**Estratto della pagina**
# # # #

Macrì dell'Antimafia: forti innesti anche nel Lazio

CATANZARO (14 giugno) – La capitale della 'ndrangheta? «Reggio Calabria certamente, ma forse la vera capitale è Milano». Parola del sostituto procuratore della Direzione nazionale antimafia, Enzo Macrì che ha partecipato a Tiriolo ad un dibattito insieme a don Luigi Ciotti, lo studioso Enzo Ciconte e Francesco Forgione, presidente della Commissione parlamentare antimafia nella passate legislatura, autore del libro 'ndrangheta (Baldini Castoldi Dalai editore).

Macrì ha aggiunto che il dinamismo e la pericolosità estrema della 'ndrangheta è dato proprio da questo fatto, di non avere cioè – a differenza di cosa nostra e camorra – una sede principale.

«Le cosche della 'ndrangheta – ha aggiunto Macrì – hanno sedi secondarie a Torino e in altre parti del nord e in quasi tutti e cinque i continenti».

Il magistrato del Dna ha confermato il giro d'affari della 'ndrangheta, che l'Eurispes ha segnalato in 45 miliardi di euro l'anno ed ha segnalato il provvedimento delle autorità statunitensi di estendere le misure di protezione di quel Paese agli affiliati di 'ndrangheta. Secondo Macrì in questa fase Cosa nostra è praticamente assente in Piemonte, tranne alcune propaggini riferite al clan dei catanesi; mentre in Lombardia, in interi comuni come Corsico e Buccinasco «la presenza della 'ndrangheta è opprimente».

Negli ultimi tempi sono emerse presenze determinanti anche nel Lazio e in Sardegna. Sull'ampiezza del fenomeno Macrì ha affermato che «neanche noi riusciamo a capire bene le dimensioni del fenomeno».

Macrì ha sollevato anche critiche rispetto all'adeguatezza del contrasto, citando ad esempio i recenti orientamenti del Csm alle nomine apicali negli uffici giudiziari di Reggio Calabria e Catanzaro, dove non sarebbero state prese in considerazione le specificità e le conoscenze acquisite in Calabria.

Altro esempio sulla inadeguatezza del contrasto, sempre secondo Macrì, il recente Ddl sulle intercettazioni, per il quale il magistrato ha fatto riferimento ai dati («non veri» ha detto), sui decreti di perquisizione e sulla spesa annua nel bilancio della giustizia.

# # # #

**Cosa fare**
Scrivi tutte le regioni italiane che vengono nominate nell'articolo sulla 'ndrangheta.

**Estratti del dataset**
# # # #

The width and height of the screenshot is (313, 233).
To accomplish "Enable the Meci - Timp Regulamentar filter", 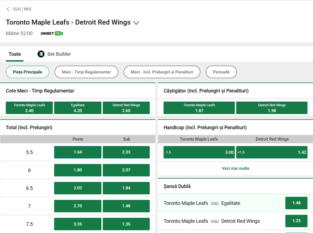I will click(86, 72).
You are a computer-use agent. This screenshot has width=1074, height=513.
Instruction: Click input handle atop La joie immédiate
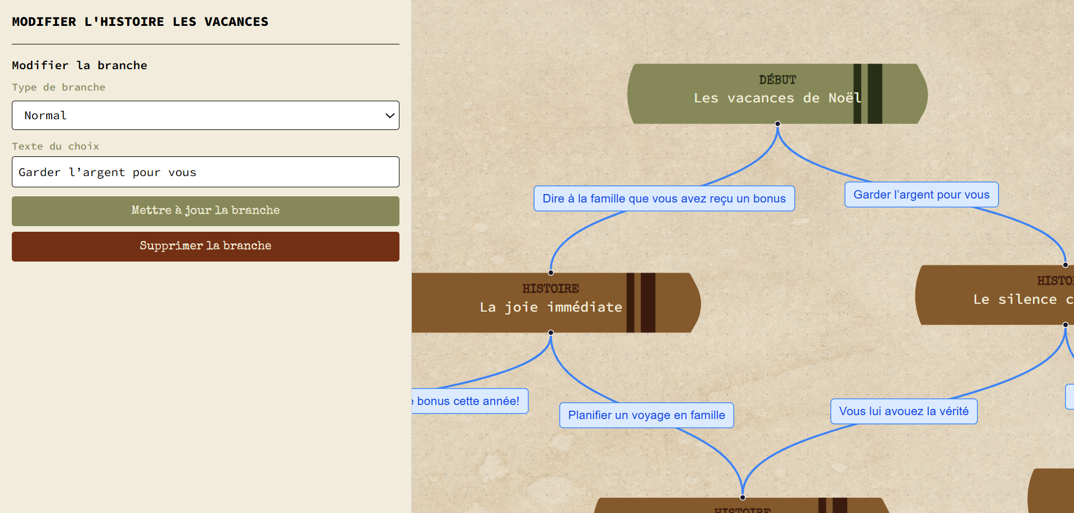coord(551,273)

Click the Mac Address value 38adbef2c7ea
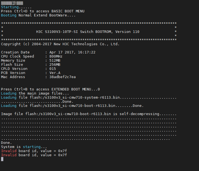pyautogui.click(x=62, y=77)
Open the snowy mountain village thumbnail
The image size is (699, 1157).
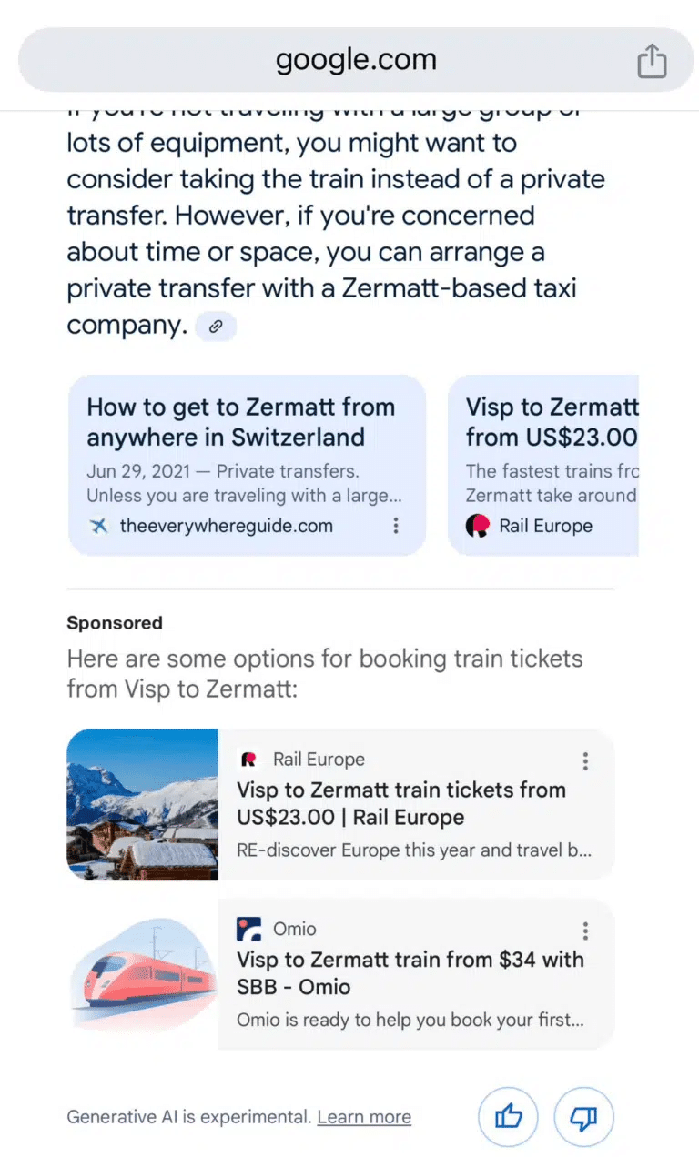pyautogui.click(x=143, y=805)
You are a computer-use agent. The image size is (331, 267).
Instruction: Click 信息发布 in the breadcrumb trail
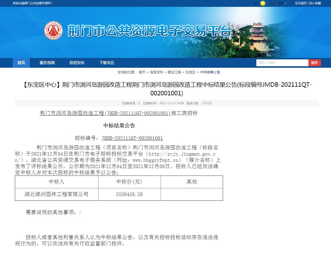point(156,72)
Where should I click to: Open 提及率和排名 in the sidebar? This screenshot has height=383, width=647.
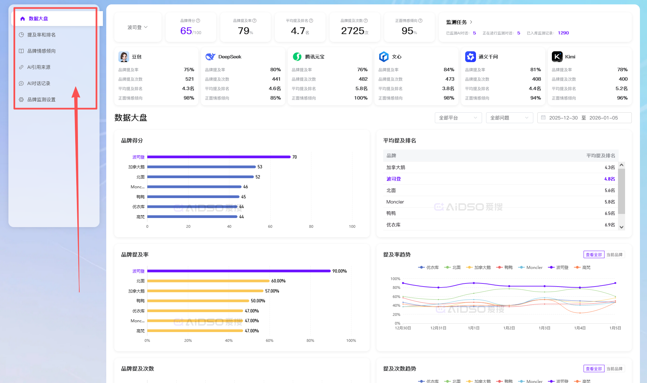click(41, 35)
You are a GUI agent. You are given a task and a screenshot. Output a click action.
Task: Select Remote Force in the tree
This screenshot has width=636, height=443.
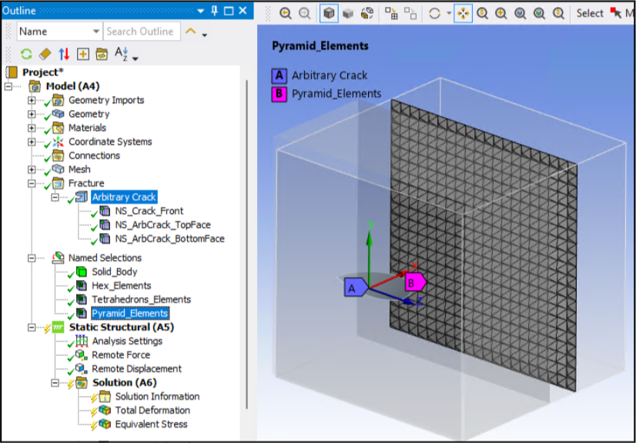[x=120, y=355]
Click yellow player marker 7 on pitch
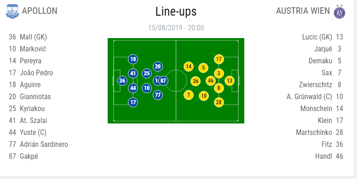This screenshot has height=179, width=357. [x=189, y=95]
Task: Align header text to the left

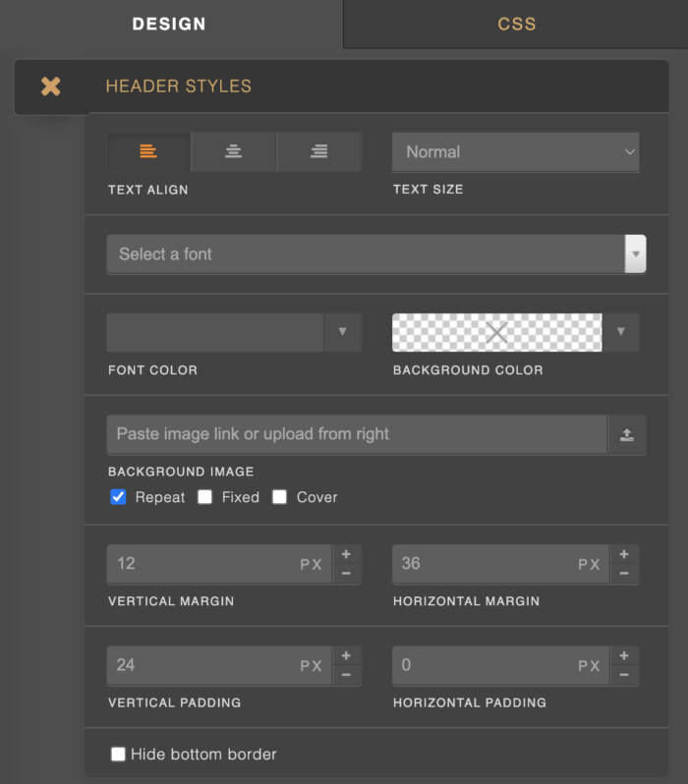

# # # #

**Risposta**
Lazio, Piemonte, Lombardia, Sardegna, Calabria